Mayor says no protections exist in W.Va.

Photo by Scott McCloskey Wheeling Mayor Glenn Elliott, right, speaks Tuesday as City Manager Robert Herron listens.

WHEELING — Resident Lynnette Chacalos approached Wheeling City Council on Tuesday to voice concerns over possible legislation that would protect lesbian, gay, bisexual or transgender citizens.

Chacalos said society is already being “choked to death by redundant” regulations, and the LGBT community is already well protected. She responded to a resolution recently passed by the Wheeling Human Rights Commission, which asks council to consider some sort of protection ordinance, which would likely establish worker and renters’ rights for people who fall under the LGBT banner.

Chacalos said this matter was not about equal protection, but special privileges, and said such legislation will inevitably lead to a matter on transgender bathroom use.

“As a Christian and as a conservative,  I have been raised to be obedient. I am obedient to the laws of this country, even though there are some that I do not agree with,” Chacalos said. “But more importantly, for me as a Christian, I must be obedient to God’s laws first and foremost.”
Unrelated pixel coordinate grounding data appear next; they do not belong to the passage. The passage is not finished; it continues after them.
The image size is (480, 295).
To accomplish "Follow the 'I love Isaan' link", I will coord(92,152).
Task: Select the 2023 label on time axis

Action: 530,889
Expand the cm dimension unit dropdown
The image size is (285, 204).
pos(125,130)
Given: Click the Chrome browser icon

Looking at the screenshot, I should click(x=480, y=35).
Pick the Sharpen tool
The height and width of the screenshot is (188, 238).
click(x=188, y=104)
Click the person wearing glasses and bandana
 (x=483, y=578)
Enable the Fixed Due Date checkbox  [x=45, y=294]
She further cited the 14th Amendment and the Civil Rights Act of 1964 as existing measures which already protect the LGBT community.

Mayor Glenn Elliott said multiple times that no LGBT ordinance yet exists, and if it ever does it, will strictly encompass standard protections to prevent anyone from being fired or refused housing because of their sexual orientation or gender identity. Council will host a public work session with the human rights commission at noon Sept. 1 to discuss this potential ordinance.
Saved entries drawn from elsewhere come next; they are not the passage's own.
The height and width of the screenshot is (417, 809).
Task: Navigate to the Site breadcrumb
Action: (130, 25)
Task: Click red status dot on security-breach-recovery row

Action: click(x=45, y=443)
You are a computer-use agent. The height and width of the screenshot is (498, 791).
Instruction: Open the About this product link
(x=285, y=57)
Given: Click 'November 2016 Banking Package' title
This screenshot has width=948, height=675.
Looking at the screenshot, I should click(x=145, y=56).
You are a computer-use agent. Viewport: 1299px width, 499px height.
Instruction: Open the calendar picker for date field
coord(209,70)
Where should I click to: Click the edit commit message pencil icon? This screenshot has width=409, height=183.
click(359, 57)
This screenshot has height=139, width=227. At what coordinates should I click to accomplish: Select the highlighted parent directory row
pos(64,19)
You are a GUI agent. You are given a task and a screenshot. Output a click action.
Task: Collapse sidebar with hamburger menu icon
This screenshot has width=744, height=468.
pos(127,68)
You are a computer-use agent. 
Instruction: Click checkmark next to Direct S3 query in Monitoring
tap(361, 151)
After the meeting, Elliott said it is “factually untrue” to claim the LGBT community is already protected in the state of West Virginia.

“Right now, in the city of Wheeling, it is perfectly legal for someone to fire you or refuse to grant you housing by virtue of the fact that you’re gay,” Elliott said.

Five other residents shared similar sentiments to those Chacalos expressed.

City resident David Wright spoke of alleged research from a scientist at Johns Hopkins University that suggests transgender citizens suffer a “mental disability,” and said enacting any such ordinance would only encourage this behavior.

Wright said President Barack Obama and the national news media are responsible for reinterpreting this fact, to make identity politics an election issue.

Vice Mayor Chad Thalman said the city has not discussed any possible measures to tackle the subject of transgender bathroom use. He said this proposed measure would be about extending equal rights to all citizens, similar to steps taken in the 1960s during the civil rights movement.

Resident Derrick Coleman said as an African-American, he finds it offensive to hear the civil rights movement compared to the push for a protected LGBT class. He, too, is concerned with potential legislation at the municipal level.

“No one is enslaving them, or making them sit at the back of the bus,” Coleman said.